30,000 nurses prepare for strike action in New Zealand

Thousands of nurses, midwives and similar healthcare professionals working in hospitals operated by the 20 District Health Boards will be on an eight-hour strike action on June 9, protesting low wage rates and understaffing

June 08, 2021 by Peoples Dispatch
Nurses strike New Zealand
(Photo: NZNO/Facebook)

In a vote held on Monday, June 7, thousands of nurses across New Zealand voted to “overwhelmingly” reject the latest pay offer by the District Health Boards (DHBs). Over 30,000 nurses organized by the New Zealand Nurses Organisation (NZNO) in public hospitals and facilities managed by the country’s 20 government-run DHBs will sit on an eight-hour strike on June 9. The strike was called last month by nurses, midwives and aged care workers, among others, to protest low wage rates and understaffing of public hospitals.

Announcing the results of the vote, NZNO lead advocate David Wait said in a statement that “We need the Government and the DHBs to come up with a profession-enhancing offer right now that truly recognizes the contribution nursing staff make and that ensures the future of nursing for the wellbeing and safety of us all.”

In the statement, Wait stated that union members are suffering from serious shortages of workforce, partly because of low pay rates that do not attract or retain people in the nursing profession. The low levels of staffing, he argued, “stretch them to breaking point, putting them and their patients at risk.”

The latest pay offer proposed by the DHBs on May 27 is the third such offer made this year, the other two being on February 24 and March 25. The May 27 package was a revision of the March 25 proposal and included a lump sum of NZD 4,000 (approximately USD 2,900).

The original proposal had only offered an annual pay increase of 1.38% – not only far short of the original demand of 17% tabled by the NZNO, but also below the annual inflation rate of around 1.7% for 2020. For hospital-based midwives, the pay hike rate offered is at 1.25%, which again falls far short of the expected raise.
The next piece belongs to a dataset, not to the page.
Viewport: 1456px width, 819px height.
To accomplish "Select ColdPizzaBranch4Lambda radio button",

The only difference in the revised proposal was the lump sum payment, which would be a partial payment of the back pay owed to workers through their ongoing pay equity claims to be settled by the end of the year.
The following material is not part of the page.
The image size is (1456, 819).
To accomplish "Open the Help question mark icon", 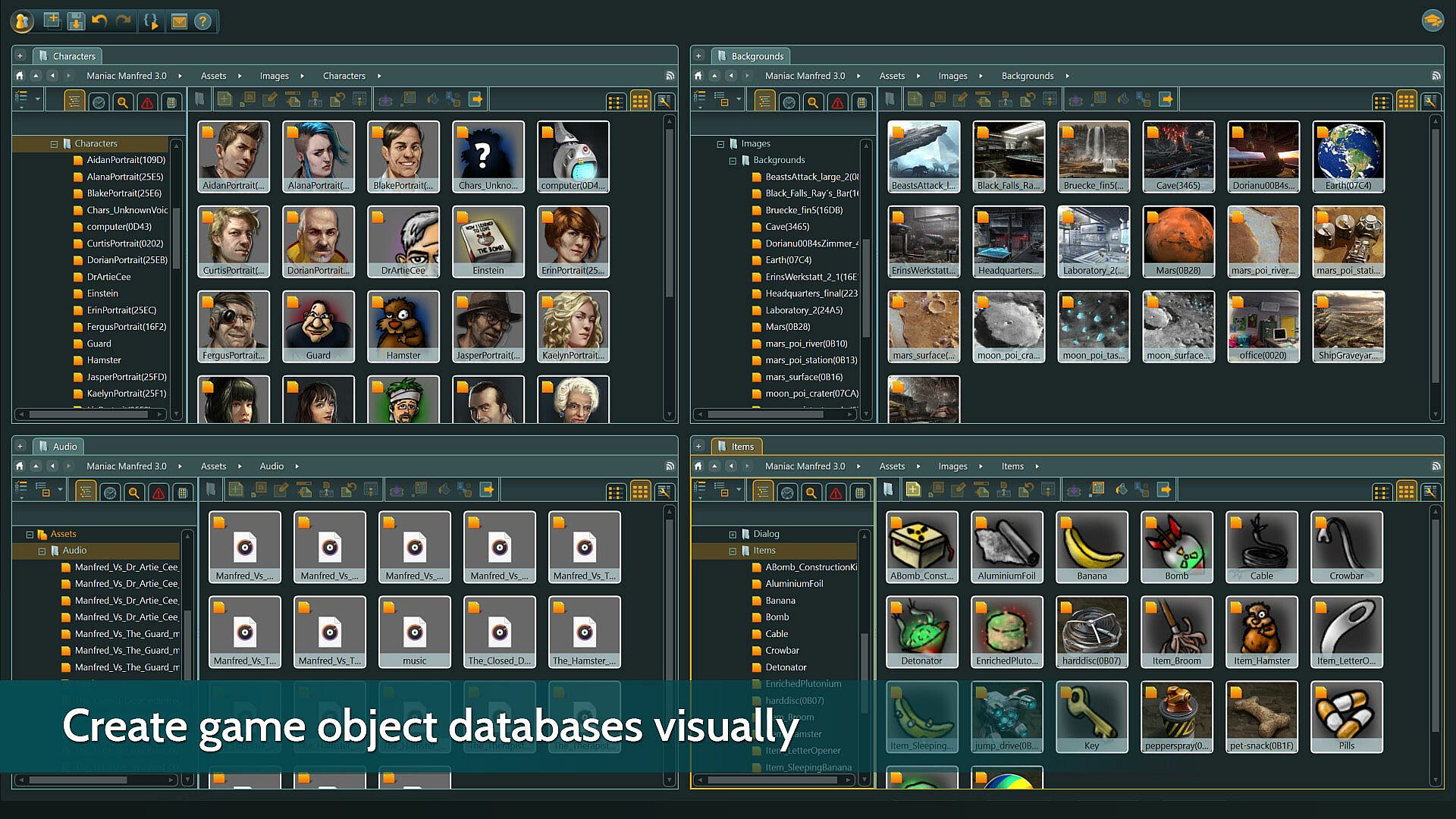I will point(202,21).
Wait further stated that the new offer neither “significantly changed” nor adequately addressed these issues. “Our members are genuinely concerned that nursing shortages would increase if it was accepted, and that standards of care for all in Aotearoa New Zealand would suffer as a result,” he said.
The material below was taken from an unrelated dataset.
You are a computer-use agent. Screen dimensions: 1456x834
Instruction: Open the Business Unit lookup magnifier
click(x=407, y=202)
“Nobody wants (the strike) and the best way for future strikes to be avoided would be through a fair and decent offer,” he added.

The strike will be held between 11 am and 7 pm on Wednesday and will affect almost every service with the exception of life-saving and emergency services. The DHBs and the government expect to resume negotiations with the NZNO but the union has not ruled out further strike actions.

Nurses and public health workers in New Zealand have been involved in a multi-pronged struggle for fair wages and safe work environments, and have been resisting an incoming austerity. Even as NZNO was negotiating wage rates with the DHBs, in May, the government of prime minister Jacinda Ardern indicated a wage freeze for the next three years on the pretext of the pandemic-induced economic recession.

The union has also complained that the proposals so far have not properly addressed the demand for safe staffing. The union argues that the low wage rates often discourage people from opting for nursing as a profession or to leave for Australia or other nations for higher wages. In a statement released in December, NZNO reported 250 unsafe staffing incidents in the three previous months in the Auckland region alone.

Understaffing particularly affects the aged care sector, where both low wages and low hiring by private aged home facilities is enabled by almost no regulation for minimum staffing.

The Ardern government received praise from around the world for the effective containment of the COVID-19 outbreak in the country. So far, New Zealand has reported  only around 2,300 infections and 26 fatalities, among the lowest in the world.

However, nurses have complained of being neglected and undervalued by the government. NZNO has been negotiating for a better wage plan and ways to deal with the severe staffing issues in New Zealand’s hospitals for months but a satisfactory deal is yet to materialize.